An Epidemic of Absence


Last week my nephew was diagnosed with autism. Shock aside, this prompted me to start looking for details, centers and ideas and I was absolutely blown away by the prevalence of this illness. Or maybe I should not call it an illness, maybe it’s become just another way to be …I don’t know. Whenever someone in your family is ill, you try to find explanations, you try to understand what happened, what could be a cause, what could be done from now on. Several of the resources I came across showed me something that made me be scared about our children’s future.

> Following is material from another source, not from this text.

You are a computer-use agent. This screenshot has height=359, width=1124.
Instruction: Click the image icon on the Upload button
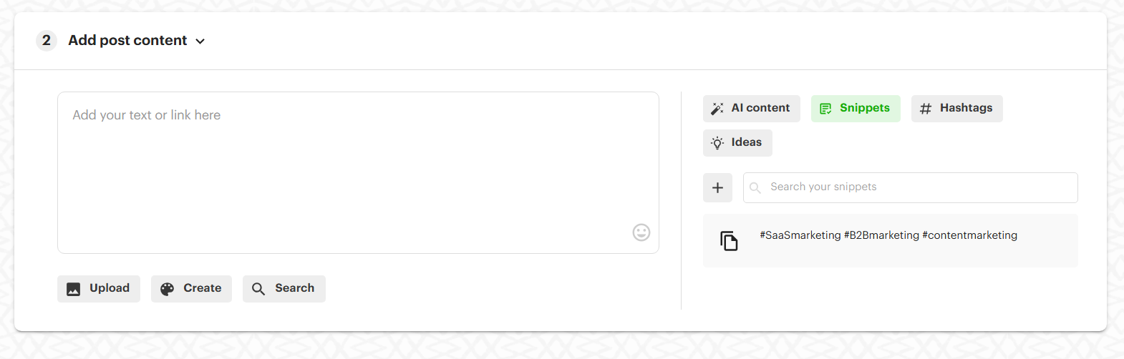(73, 289)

The development of technology, the progress devices have made from a computer on an office desk you could barely lift to a small screen that keeps you hooked for hours on end, the pull of the virtual world is moving us further and further away from each other, especially from our children. In an amazing interview by Stefan Mandachi, a Romanian entrepreneur, Psychiatrist Sanziana Burcea talks about the autism epidemic as a call for (re)connection launched by our young. Highlighting how connecting with an autistic child takes undeterred focus, how a parent must gain the child’s trust before the child can actually make a move toward him (a move as delicate as looking directly into their eyes), made me think that what these children lack is blind faith in their parents. In anyone for that matter. And by that they have become our teachers. These children push us to do things which have become so rare and hard these days: be present fully, engage, step out of our comfort zone, wait, be patient, infinitely patient and willing to change every day, sometimes every hour.


As it often happens when I am experiencing something personal, my attention zeros in on things that are related to what I am going through. Over the past week I paid more attention to babies and toddlers in relation to the adults around them. We live in a gated community and so my ad-hoc study was easy because I got to see the same people daily and there are many babies around. The patterns I am seeing scare me when I think of the future generations and how they will connect: most of the children around here have nannies who have come from the Philippines. Without an exception they are on their phones, never interacting with the children. Never! I have not seen one actually playing or making eye contact with these kids as they are pushing them around in strollers that have the child facing ahead and not able to engage with anyone. And this is not reduced only to the nannies. Parents do the same thing: they “scroll” their babies down the alley – pushing their stroller while scrolling on the phone.


Amy Cuddy’s Presence really brought things to light for me about presence and the important of presence when we are talking about gaining someone’s trust. Dr. Cuddy says: “The lesson is that trust is the conduit of influence, and the only way to establish real trust is by being present. Presence is the medium through which trust develops and ideas travel. If someone you’re trying to influence doesn’t trust you, you’re not going to get very far.” Dr. Cuddy also provides great examples to show how “presence is about showing up” and how the first part in gaining trust and in actually connecting with the other is for us to “just listen, stay focused on the present moment and look for openings.” What chance do you think we have at educating, molding our children if we don’t even take the time to establish this trust?

When my son was a toddler I used to read a lot more about parenting. And I forget where but a phrase I read truly shook me to the core as a parent: that what we offer to our children will return to us when they are older. I was lucky, 14 years ago when my son was in the first year of his life, the only technological threat in our relationship was the TV, the evening news and potentially a soap. When he was not talking or reacting the way I thought he should at almost three, I realized that placing him in front of Baby Einstein videos was nowhere near turning him into any kind of brainiac. Quite the contrary. And we quit. And instead, went to the park and read. How lucky we were!

Parents today are in such dire circumstances. I get the pull to just succumb to the doom scroll in the evening when you return from a work day that exhausted you and pushed all your buttons. I do get that. At the same time, read this: ten years ago, one of every 10K births in the US was one of an autistic child. Today, it is every 54th. If that is not shocking, I don’t know what is.
Science has evolved tremendously and the silver lining of the autism epidemic is that doctors have been able to observe more and more and uncover more elements of the enigma of this terrible condition. What I found jaw dropping in the interview I mentioned above, is when the psychiatrist talked about how we all have some autistic traits in us, sure, there are neuro-biological aspects of autism that make a child more prone BUT what happens to that child in the first two years of life, the quality of their relationship with their parents and the atmosphere in their home, the quality of interaction and connection, the attunement of the parent that gives the opportunity for early observation, the openness of the family to learn and BE there, all of these do bring about the possibility that neural pathways are created in ways that, even if they do not strip autism away completely, help the child to decipher a world that otherwise they would be completely disconnected from.


I think it is the 13th hour. There is so much talk about mindfulness, focus, presence. It is not by chance. We could choose to think that a vaccine causes these illnesses and put our kids in even more danger, or we could choose to do something that only brings about positive side effects: BE with each other. Even if that represents only one hour of our day.